Jeremy Soule’s score is one of the previous decade’s most iconic; from the epic mead-hall-chant main theme to sweeping melodies that invoke tales of yore and chill mountain breezes. There’s currently no word as to whether he’ll return to score the next entry, but fingers crossed.

The game does show its age in some spots, namely the notorious “Bethesda bugs” and its melee combat isn’t as fluid compared to current games, but “Skyrim” will always remain a titan amongst giants.

“But power is inert without action and choice.”

What’s fascinating about “Skyrim”’s main conflict is how morally grey it is. The Greybeards, the wisemen who mentor you, have the power and ability to do something about the dragon crisis, but they don’t see it as their concern and they just sit in their mountaintop fortress. Meanwhile, the Blades take direct action, but while the Greybeards are hesitant and overly neutral, the Blades rush and make snap judgements (sometimes resulting in fatal consequences). 

As if the return of the dragons wasn’t enough, Skyrim’s also deep into a civil war, one of the many aftereffects of the events of “Oblivion.” Again, both sides are morally grey…except for the Thalmor. EVERYONE hates the Thalmor.

For starters: the Imperial Empire doesn’t shy away from prison torture and they bend to the demands of said Thalmor, a genocidal fringe sect that nearly wiped them out (had it not been for a Faustian treaty). One such demand is the unpopular banning of the worship of Skyrim’s “hero-god” Talos. The alternative is the Stormcloak Rebellion, who’re fighting for Skyrim’s independence from Thalmor oppression. Unfortunately, they harbor explicitly racist beliefs and they could possibly be a coup in disguise considering Jarl Ulfric Stormcloak’s slaying of the High King of Skyrim…which sparked the civil war.

Regarding other storylines, the “Dawnguard” expansion pack is a vampiric quest of defiance and reconciliation while “Dragonborn” is a Lovecraftian tale about the burden of knowledge and whether some things are better left unknown.

We could get into the guild storylines and side quests, but then we’d be here all day. Ultimately, “Skyrim” is a tale of (literally) finding one’s own voice…and it’s one of the few worlds where you can solve your problems by shouting at them. 

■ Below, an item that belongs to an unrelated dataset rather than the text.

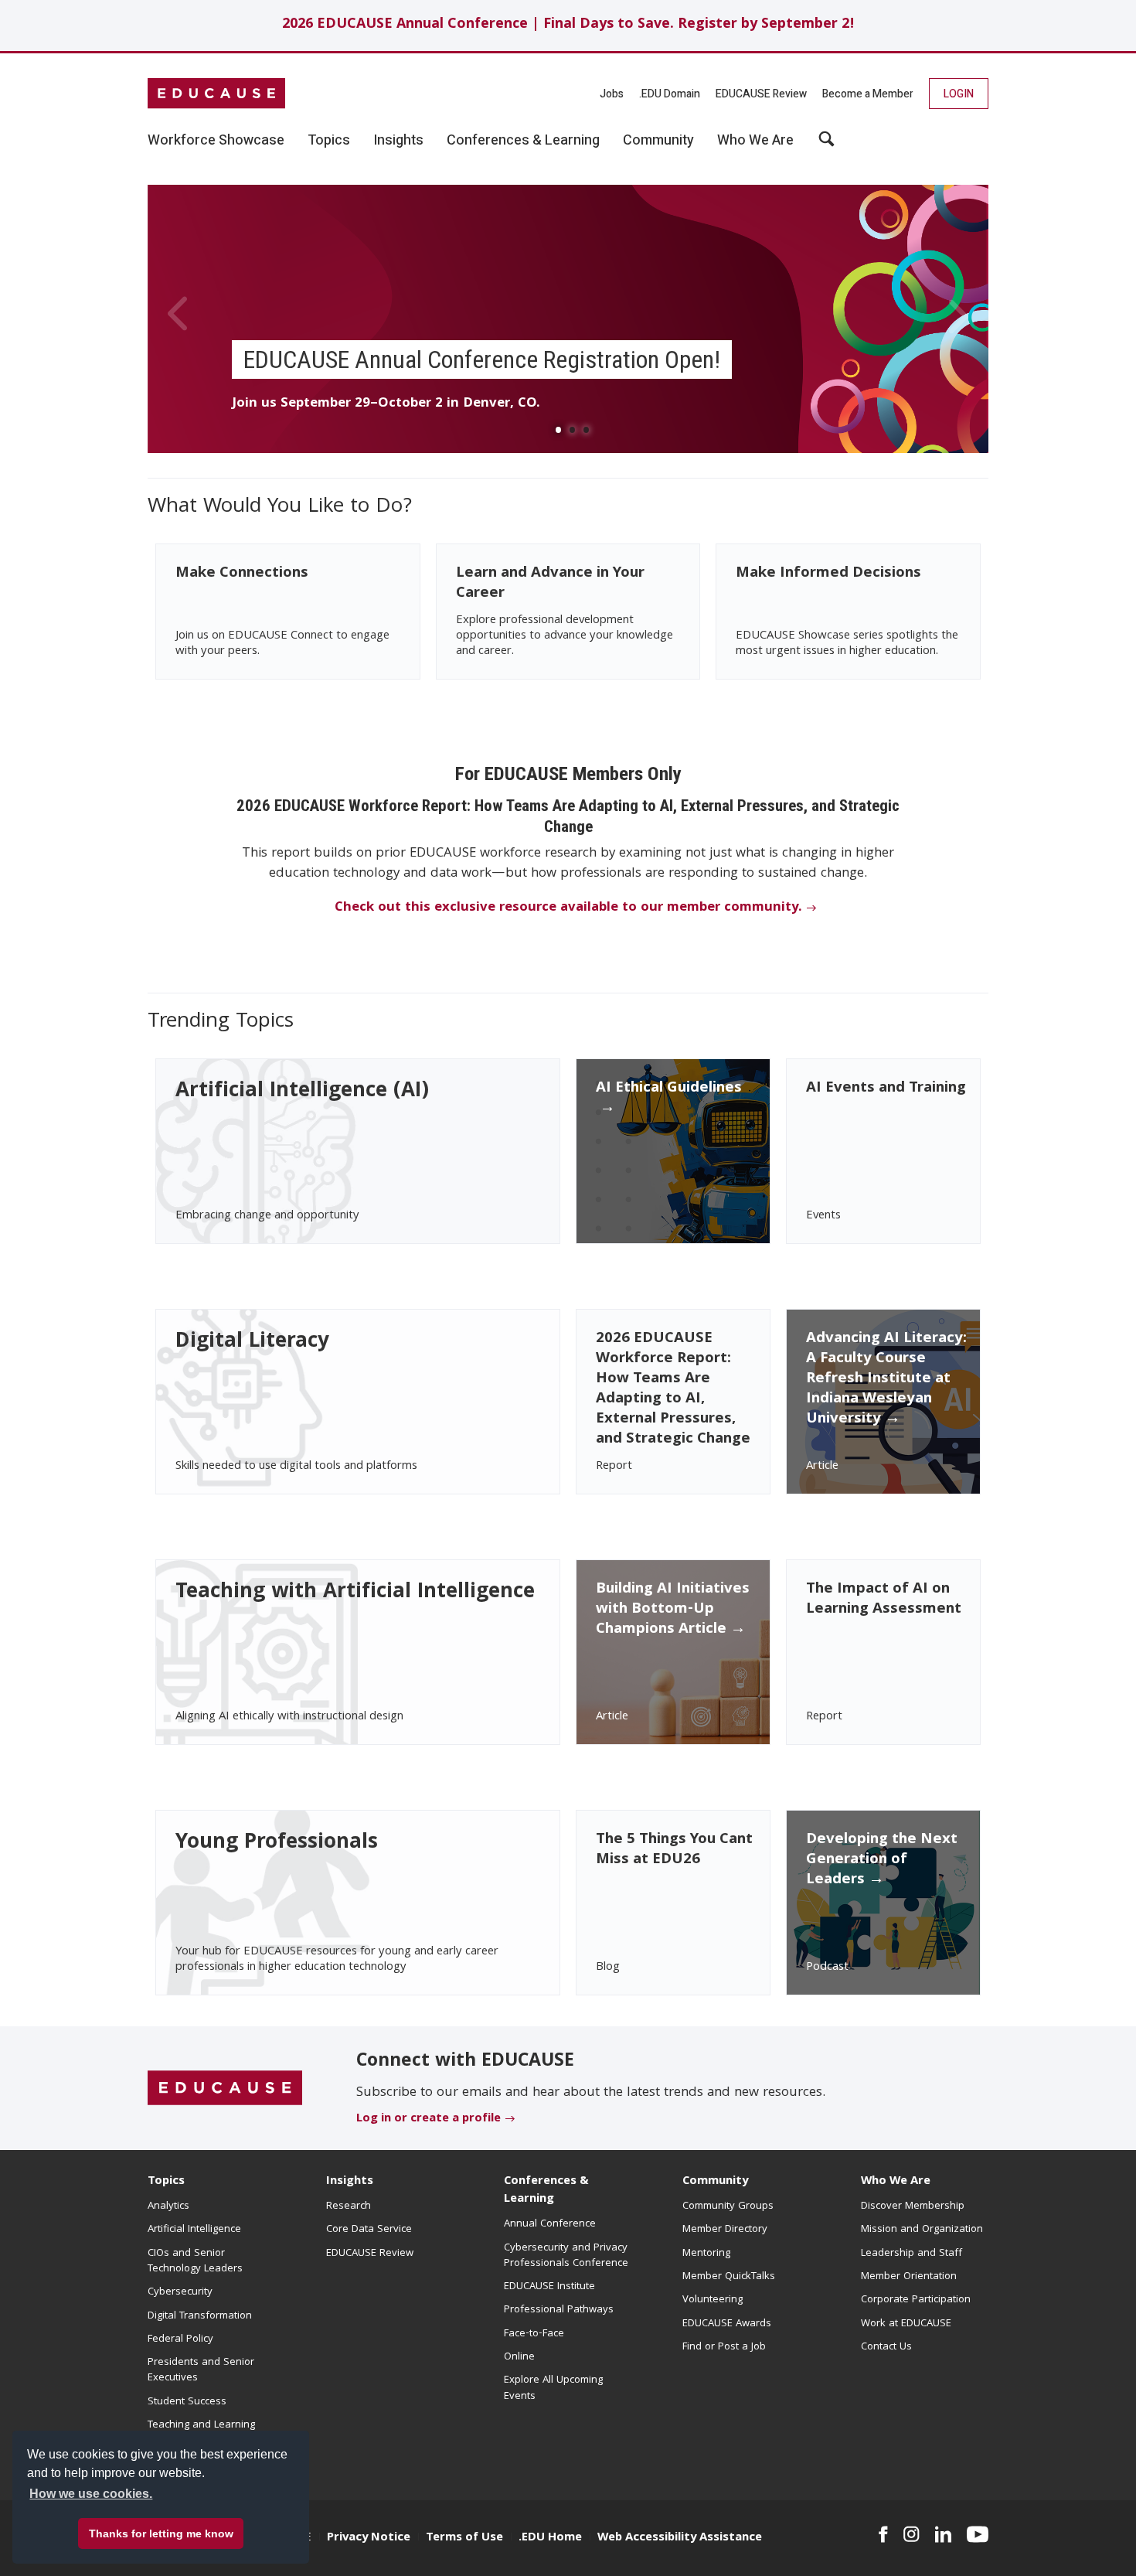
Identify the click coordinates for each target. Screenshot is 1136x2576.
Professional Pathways (559, 2310)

“A new hand touches the beacon!”

The yet unnamed follow-up “Elder Scrolls 6,” has reached nearly mythical levels of hype. Save for a thirty second teaser at E3 2018 and news of Bethesda’s new game engine, information has been sparse and theories have been rampant. Some speculate an entry set in Hammerfell, some say it’s High Rock, some say Bethesda’s new “Starfield” trailer told us the answer. Will ES6 fulfill fan’s prophecies or could we be witnessing “Elder Scrolls 76”? Hopefully things will “just work” out fine.